Racial And Ethnic Bias Impact Perceptions Of Surgeon Performance
*Thuy B Tran, *Mustafa Raoof, *Loretta Erhunmwunsee, *Veronica Jones, *Namgyal Kyulo, *Mohammad Z Shaikh, *Laleh G Melstrom, Yuman Fong, *Susanne G Warner
City of Hope National Medical Center, Duarte, CA
OBJECTIVE: Patient satisfaction is increasingly used as a surrogate for physician performance. How patient and surgeon race and ethnicity affect perceptions of surgeon communication and care is sparsely explored.

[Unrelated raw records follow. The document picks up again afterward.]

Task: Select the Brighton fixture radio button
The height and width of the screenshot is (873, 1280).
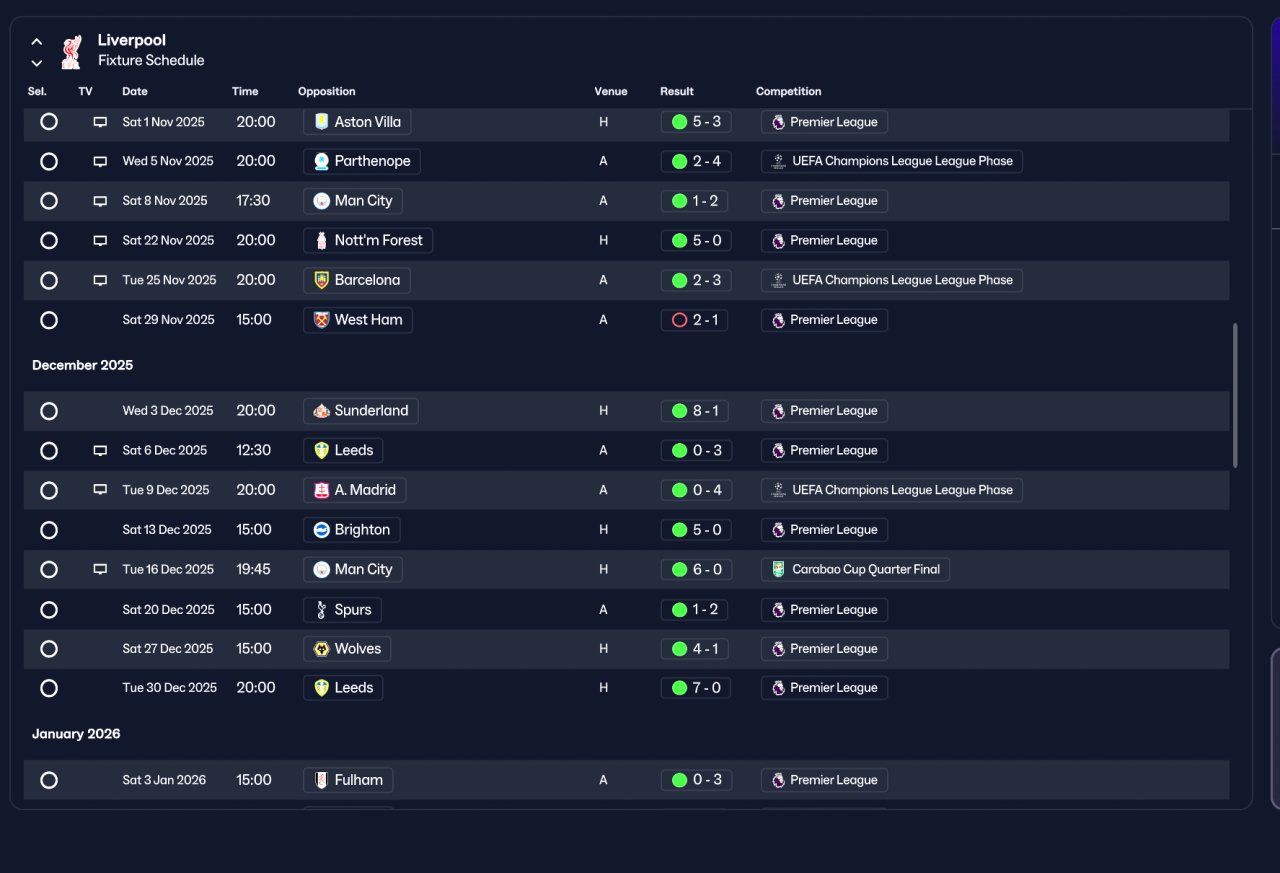Action: click(49, 530)
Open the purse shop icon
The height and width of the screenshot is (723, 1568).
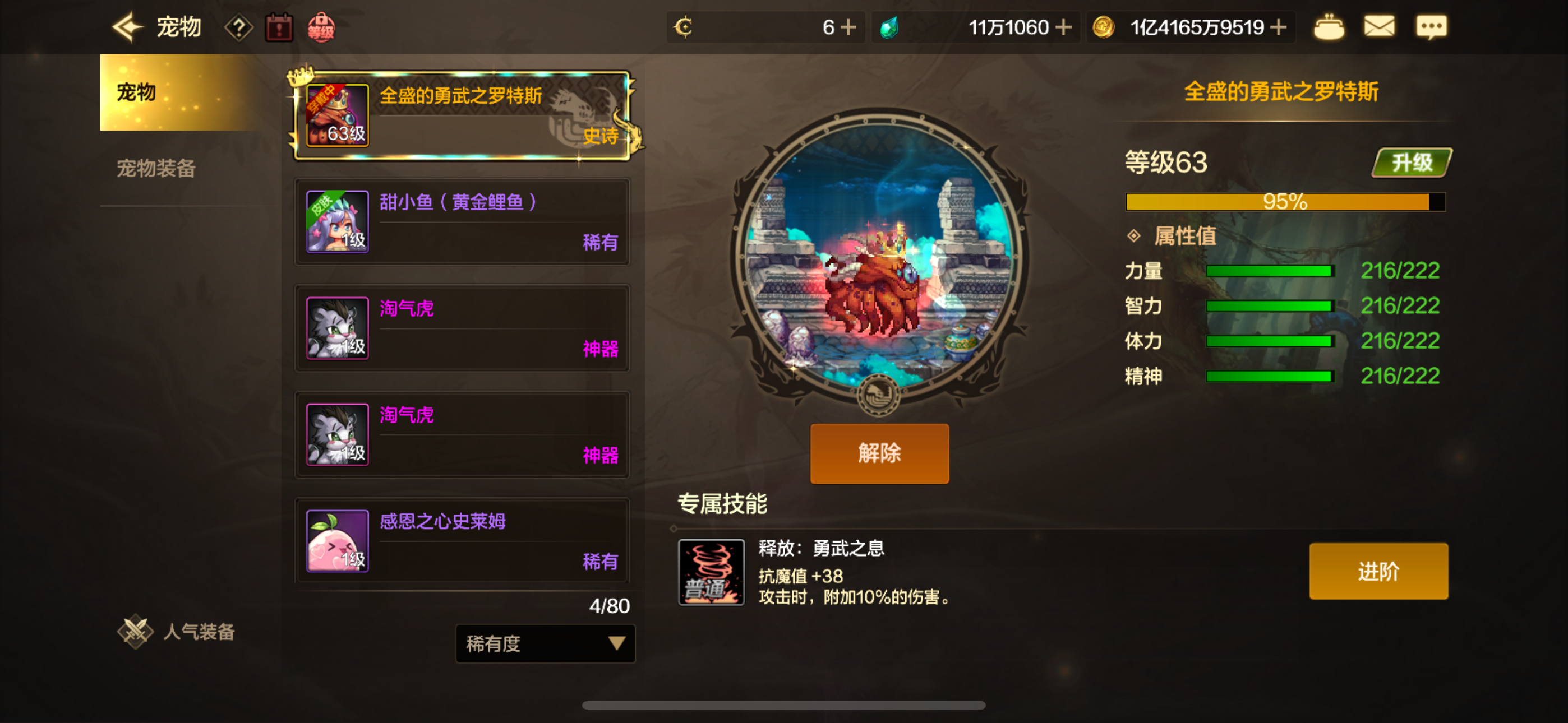click(x=1329, y=27)
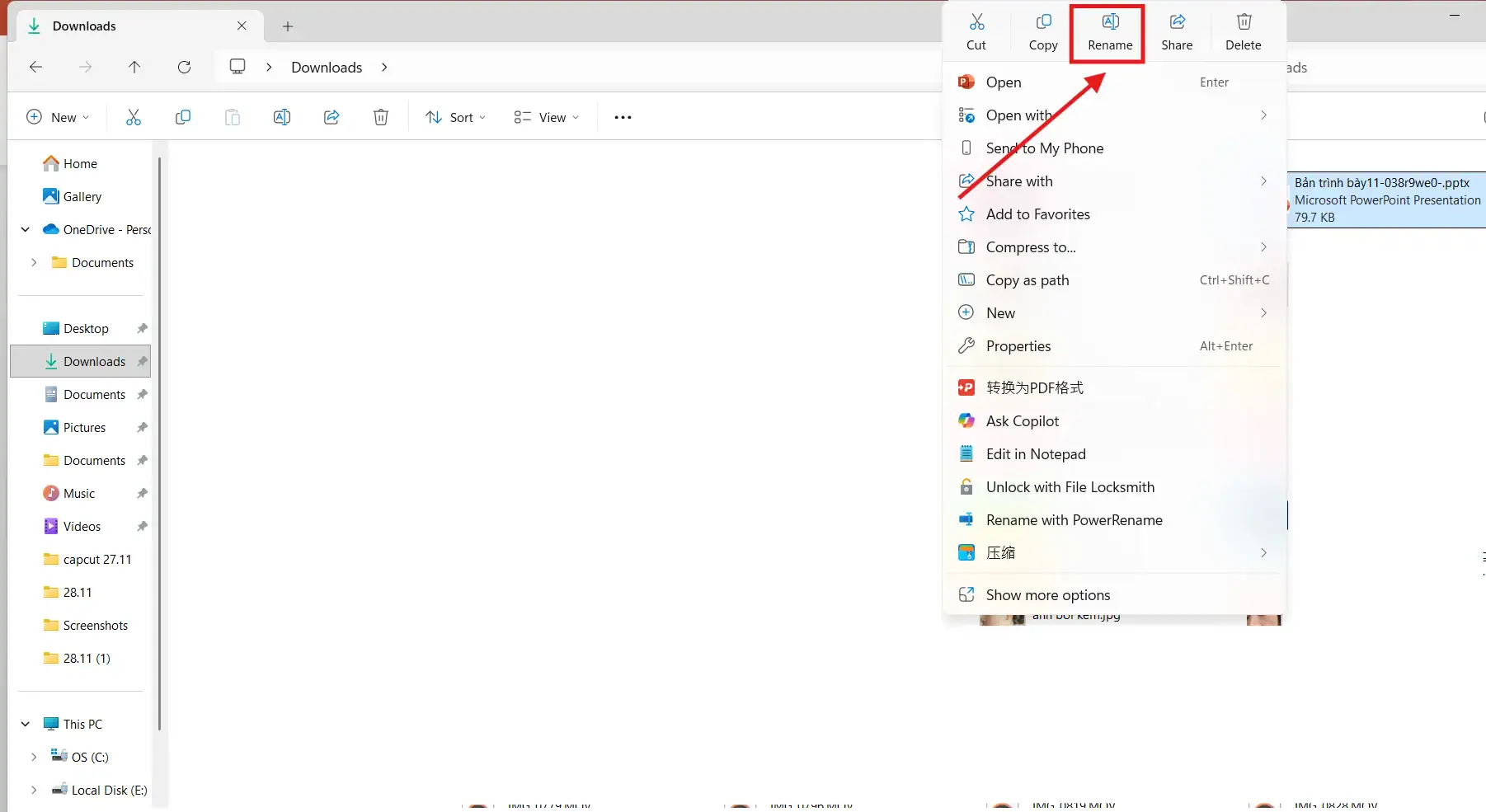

METHODS: Press Ganey patient satisfaction surveys collected from January 2019 to September 2020 were studied. Multivariate logistic regressions identified factors associated with favorable surgeon performance related to patient and surgeon demographics.
RESULTS: A total of 4,732 unique outpatient satisfaction survey responses were analyzed. The majority of patients were White (75%), followed by Asian (12%), Black (6.2%), and Hispanic (5.6%). Underrepresented minorities accounted for 8.9% of the 79 surgeons evaluated, and 34% were female. Female surgeons were more likely to achieve the highest overall ratings for effective communication, while Asian surgeons received lower scores. Compared to other groups, Hispanic patients were most likely to perceive that surgeons show less respect for patient concerns (13.9% vs. 9.3%, P=0.004) and inadequate time spent explaining health concerns (12.6% vs. 9.2%, P<0.001). Black, Hispanic, and Asian patients were more likely to report unfavorable experiences than their White counterparts (P<0.001). After adjusting for confounding factors, Asian surgeons had 20% lower odds of receiving favorable scores for communication (OR 0.80, 95% 0.73-0.98, P=0.031). All surgeon communication scores were higher during the coronavirus pandemic when tele-video visits were implemented (P<0.001).
CONCLUSIONS: Both patient and surgeon race drive negative perceptions of patient-physician communication. As underrepresented minorities report more negative experiences, further studies should focus on effects of cultural awareness and anti-racist bias training on underrepresented patient satisfaction.